How many times can you say the same thing?

You can look at the WHO report.  Or OECD data – pick a year, I don’t care.  Or past Commonwealth studies.  Or the most recent one:

Despite having the most costly health system in the world, the United States consistently underperforms on most dimensions of performance, relative to other countries. This report—an update to three earlier editions—includes data from seven countries and incorporates patients’ and physicians’ survey results on care experiences and ratings on dimensions of care. Compared with six other nations—Australia, Canada, Germany, the Netherlands, New Zealand, and the United Kingdom—the U.S. health care system ranks last or next-to-last on five dimensions of a high performance health system: quality, access, efficiency, equity, and healthy lives. Newly enacted health reform legislation in the U.S. will start to address these problems by extending coverage to those without and helping to close gaps in coverage—leading to improved disease management, care coordination, and better outcomes over time.

Here’s the money shot:

Just to be clear, we did win the Health Expenditures/Capita category.  Unfortunately, that’s not really a win.

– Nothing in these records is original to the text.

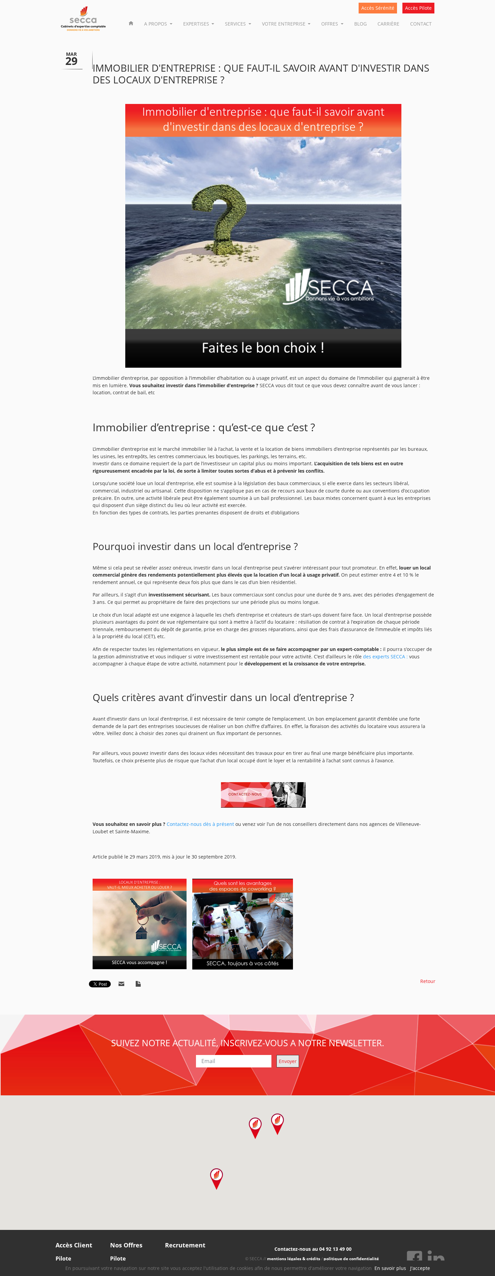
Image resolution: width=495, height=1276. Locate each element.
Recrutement (185, 1245)
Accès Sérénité (377, 8)
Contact (421, 24)
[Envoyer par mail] (121, 984)
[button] (278, 1124)
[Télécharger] (138, 984)
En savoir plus (390, 1268)
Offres (330, 24)
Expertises (196, 24)
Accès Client (74, 1245)
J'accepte (420, 1268)
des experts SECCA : (385, 656)
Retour (427, 981)
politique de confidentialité (351, 1259)
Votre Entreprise (284, 24)
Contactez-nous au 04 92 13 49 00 (313, 1249)
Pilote (63, 1258)
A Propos (156, 24)
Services (236, 24)
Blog (360, 24)
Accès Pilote (418, 8)
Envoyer (288, 1061)
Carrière (388, 24)
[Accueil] (131, 22)
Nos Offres (126, 1245)
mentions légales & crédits (293, 1259)
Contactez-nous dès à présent (200, 824)
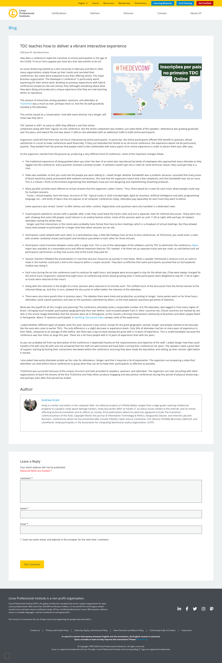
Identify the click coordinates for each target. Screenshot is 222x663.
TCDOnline (26, 103)
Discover (128, 13)
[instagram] (203, 608)
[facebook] (187, 608)
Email (24, 524)
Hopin (195, 245)
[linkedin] (179, 608)
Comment (26, 478)
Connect (162, 13)
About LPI (195, 13)
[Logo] (21, 13)
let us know (141, 639)
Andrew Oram (50, 400)
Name (24, 508)
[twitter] (195, 608)
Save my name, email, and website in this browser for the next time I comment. (66, 539)
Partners (95, 13)
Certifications (59, 13)
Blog (13, 27)
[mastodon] (211, 608)
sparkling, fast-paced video (89, 317)
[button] (7, 656)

Last in efficiency.  Last in equity.  Last in long, healthy, productive lives.  Last overall.

Next to last in quality care.  Tied for last in access.

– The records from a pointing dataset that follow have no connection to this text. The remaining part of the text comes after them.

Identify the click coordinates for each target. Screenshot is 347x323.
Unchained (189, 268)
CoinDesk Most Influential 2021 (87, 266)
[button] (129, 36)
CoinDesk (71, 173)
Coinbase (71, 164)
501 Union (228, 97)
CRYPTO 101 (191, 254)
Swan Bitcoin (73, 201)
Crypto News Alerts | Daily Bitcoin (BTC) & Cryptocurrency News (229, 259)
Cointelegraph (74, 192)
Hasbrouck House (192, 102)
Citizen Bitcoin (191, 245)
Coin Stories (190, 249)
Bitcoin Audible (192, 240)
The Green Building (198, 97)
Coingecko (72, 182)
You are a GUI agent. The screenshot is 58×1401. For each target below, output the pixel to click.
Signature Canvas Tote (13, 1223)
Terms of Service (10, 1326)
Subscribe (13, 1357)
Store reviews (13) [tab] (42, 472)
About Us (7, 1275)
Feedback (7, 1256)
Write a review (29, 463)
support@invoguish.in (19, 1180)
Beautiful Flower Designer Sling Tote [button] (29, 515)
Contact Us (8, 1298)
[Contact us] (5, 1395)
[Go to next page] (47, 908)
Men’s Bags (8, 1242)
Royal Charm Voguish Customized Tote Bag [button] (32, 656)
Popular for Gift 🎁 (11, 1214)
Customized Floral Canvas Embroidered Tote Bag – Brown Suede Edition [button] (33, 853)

I challenge you – tell me where the good news is here.  What makes us the best in the world?  And this isn’t some biased organization judging from outside the system, this is based on the reports of patients and physicians themselves.

One of my biggest gripes with the Affordable Care Act (and I have many of them regardless what some people think) is that it will do so very little to change any of the results in this chart.  It’s not focused on quality.  It’s not going to do enough about spending.  And while it will likely help with access and equity, we’re so in the hole, we likely won’t move up at all.

The system is broken.  Band-aids aren’t enough.

More on this after I fully digest the full report.